Govt approves Rs5 billion for Karachi dock workers’ layoff package

Around 2,545 Karachi Dock Labour Board workers face retrenchment after AD Ports refuses to use their services or bear related liabilities

Monitoring Report

Monitoring Report

June 24, 2026

Govt approves Rs5 billion for Karachi dock workers’ layoff package

The Economic Coordination Committee has approved Rs5 billion as the federal government’s share in a compensation package for laying off around 2,545 dock workers of the Karachi Dock Labour Board.

The decision follows the outsourcing of Karachi Port’s Bulk & General Cargo and Container Terminal to AD Ports, which has refused to utilise the workers’ services or contribute towards any payments.

The Ministry of Maritime Affairs informed the ECC that the KDLB is governed by the Dock Workers (Regulation of Employment) Act, 1974, which regulates workers involved in loading and unloading ships at ports.

The Karachi Dock Labour Board was set up to ensure regular work and income for dock workers and manage labour relations between workers and the Karachi Port Trust.

The Prime Minister’s Task Force on Revamping of Pakistan’s Maritime Sector had directed KPT to initiate a legislative proposal to abolish the Act, as most terminal operators no longer required KDLB workers’ services.

The Implementation Committee of the task force, in its meeting on March 11, 2025, noted that KPT’s layoff proposal would cost more than Rs24 billion.
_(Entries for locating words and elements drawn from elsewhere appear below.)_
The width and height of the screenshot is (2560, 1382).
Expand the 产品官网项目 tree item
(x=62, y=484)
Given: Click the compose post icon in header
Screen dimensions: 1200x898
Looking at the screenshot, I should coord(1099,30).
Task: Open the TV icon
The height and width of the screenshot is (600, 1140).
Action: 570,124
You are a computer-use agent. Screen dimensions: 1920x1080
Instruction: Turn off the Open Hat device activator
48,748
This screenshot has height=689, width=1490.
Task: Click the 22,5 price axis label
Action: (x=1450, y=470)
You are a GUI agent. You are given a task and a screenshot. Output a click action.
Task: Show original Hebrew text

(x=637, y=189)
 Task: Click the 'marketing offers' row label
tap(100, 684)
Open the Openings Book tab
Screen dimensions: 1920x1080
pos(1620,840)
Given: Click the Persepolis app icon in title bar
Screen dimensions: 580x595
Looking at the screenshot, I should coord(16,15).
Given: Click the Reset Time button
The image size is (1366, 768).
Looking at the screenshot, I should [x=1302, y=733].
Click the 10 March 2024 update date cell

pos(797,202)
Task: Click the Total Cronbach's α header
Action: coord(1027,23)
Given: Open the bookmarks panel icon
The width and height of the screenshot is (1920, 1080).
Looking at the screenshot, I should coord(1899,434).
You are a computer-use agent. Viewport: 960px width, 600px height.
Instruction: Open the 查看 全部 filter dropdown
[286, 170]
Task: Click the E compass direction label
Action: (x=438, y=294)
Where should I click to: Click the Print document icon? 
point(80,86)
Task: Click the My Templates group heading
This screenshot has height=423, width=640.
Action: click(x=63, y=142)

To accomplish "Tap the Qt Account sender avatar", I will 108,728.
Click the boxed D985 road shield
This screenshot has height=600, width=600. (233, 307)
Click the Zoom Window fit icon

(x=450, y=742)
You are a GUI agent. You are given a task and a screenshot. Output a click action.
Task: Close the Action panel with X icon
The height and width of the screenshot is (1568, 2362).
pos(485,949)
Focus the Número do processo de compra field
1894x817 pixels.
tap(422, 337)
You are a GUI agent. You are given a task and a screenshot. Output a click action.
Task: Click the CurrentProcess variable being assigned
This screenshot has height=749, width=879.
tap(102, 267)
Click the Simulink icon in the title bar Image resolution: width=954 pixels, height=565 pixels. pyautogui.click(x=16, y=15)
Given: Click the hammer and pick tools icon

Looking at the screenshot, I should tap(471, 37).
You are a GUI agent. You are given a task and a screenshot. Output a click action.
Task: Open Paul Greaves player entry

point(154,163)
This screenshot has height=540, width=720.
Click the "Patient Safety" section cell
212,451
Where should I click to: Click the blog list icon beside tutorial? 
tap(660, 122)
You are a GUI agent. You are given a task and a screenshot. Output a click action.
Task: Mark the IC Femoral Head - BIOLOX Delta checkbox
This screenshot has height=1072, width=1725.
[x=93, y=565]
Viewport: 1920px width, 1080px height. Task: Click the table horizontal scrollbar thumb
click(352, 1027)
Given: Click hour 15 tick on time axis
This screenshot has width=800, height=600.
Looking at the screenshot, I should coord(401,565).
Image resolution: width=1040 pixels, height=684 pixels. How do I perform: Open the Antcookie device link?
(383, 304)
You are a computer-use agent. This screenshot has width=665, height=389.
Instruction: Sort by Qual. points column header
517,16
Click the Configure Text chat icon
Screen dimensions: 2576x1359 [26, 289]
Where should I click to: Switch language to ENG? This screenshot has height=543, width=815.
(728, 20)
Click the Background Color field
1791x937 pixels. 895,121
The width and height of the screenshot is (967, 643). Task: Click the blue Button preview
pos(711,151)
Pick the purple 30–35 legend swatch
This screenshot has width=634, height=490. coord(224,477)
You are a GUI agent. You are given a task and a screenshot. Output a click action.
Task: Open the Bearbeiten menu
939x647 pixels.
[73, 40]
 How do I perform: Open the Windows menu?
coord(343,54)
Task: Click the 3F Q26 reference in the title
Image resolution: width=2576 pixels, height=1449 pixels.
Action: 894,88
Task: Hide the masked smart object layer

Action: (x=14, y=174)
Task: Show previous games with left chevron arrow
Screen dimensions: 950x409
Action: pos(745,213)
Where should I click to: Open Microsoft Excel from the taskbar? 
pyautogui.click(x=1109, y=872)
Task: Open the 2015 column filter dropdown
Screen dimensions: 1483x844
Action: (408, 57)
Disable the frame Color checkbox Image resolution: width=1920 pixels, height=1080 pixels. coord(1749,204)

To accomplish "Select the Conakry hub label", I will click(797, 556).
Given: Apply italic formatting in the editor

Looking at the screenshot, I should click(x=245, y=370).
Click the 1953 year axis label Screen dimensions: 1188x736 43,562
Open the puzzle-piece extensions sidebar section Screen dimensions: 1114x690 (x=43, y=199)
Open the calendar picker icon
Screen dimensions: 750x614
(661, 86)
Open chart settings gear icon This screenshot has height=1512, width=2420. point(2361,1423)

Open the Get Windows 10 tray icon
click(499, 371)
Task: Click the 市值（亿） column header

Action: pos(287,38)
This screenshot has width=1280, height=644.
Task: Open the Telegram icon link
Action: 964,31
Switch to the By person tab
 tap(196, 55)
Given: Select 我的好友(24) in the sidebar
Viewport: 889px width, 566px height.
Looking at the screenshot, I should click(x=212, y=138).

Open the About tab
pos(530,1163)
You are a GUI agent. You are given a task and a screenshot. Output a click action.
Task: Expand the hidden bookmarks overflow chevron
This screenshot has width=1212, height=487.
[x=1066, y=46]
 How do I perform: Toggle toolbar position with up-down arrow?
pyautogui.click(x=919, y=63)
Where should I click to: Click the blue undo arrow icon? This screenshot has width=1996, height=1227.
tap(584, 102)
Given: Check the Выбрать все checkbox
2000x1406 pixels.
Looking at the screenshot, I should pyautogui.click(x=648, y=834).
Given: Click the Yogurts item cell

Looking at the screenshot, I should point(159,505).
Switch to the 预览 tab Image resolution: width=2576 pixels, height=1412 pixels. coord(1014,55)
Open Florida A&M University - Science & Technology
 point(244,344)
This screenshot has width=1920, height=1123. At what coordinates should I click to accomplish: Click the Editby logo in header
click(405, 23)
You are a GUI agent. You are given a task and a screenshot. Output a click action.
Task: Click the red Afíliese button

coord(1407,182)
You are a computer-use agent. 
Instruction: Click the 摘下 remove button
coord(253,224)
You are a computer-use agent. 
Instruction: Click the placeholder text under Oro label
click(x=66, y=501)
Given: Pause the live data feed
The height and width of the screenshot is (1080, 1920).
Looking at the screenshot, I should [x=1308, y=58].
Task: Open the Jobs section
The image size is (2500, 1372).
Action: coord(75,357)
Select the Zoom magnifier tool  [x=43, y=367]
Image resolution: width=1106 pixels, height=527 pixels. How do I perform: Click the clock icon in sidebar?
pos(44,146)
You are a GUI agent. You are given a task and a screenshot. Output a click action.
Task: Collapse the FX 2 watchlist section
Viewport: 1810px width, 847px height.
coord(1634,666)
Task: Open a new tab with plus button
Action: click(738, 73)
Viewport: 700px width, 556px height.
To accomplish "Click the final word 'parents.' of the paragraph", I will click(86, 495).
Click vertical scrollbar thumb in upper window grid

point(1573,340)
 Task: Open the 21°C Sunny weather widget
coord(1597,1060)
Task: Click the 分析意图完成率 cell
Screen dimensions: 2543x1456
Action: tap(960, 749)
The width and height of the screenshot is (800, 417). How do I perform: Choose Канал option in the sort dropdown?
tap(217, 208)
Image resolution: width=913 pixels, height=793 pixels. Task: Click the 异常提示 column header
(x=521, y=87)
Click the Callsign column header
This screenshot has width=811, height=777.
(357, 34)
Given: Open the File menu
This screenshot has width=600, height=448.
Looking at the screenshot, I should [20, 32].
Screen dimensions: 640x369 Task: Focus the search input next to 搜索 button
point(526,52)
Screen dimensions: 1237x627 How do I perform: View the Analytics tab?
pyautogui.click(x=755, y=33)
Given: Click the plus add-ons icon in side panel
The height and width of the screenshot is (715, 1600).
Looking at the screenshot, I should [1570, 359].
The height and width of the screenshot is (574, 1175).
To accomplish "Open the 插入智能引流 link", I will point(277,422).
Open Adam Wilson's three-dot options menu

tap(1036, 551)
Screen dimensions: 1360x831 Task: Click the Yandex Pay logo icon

A committee chaired by the deputy prime minister later reviewed three compensation options ranging from Rs7.582 billion to Rs12.780 billion during meetings held on October 31, November 12 and December 1, 2025.

The committee decided that the Finance Division would provide Rs5 billion, while KPT would arrange the remaining amount from its own resources.

The Finance Division initially declined budgetary support, citing KPT’s liquidity position, but the Ministry of Maritime Affairs sought reconsideration, saying KPT was already financing projects worth more than Rs200 billion.

The ministry also argued that since winding up KDLB was a federal government decision, the Finance Division should contribute to the compensation package.

The ECC has now approved Rs5 billion through a technical supplementary grant in the current fiscal year, while KPT will fund the remaining amount.

The proposed abolition of KDLB is expected to face opposition from dock workers’ unions due to job security concerns.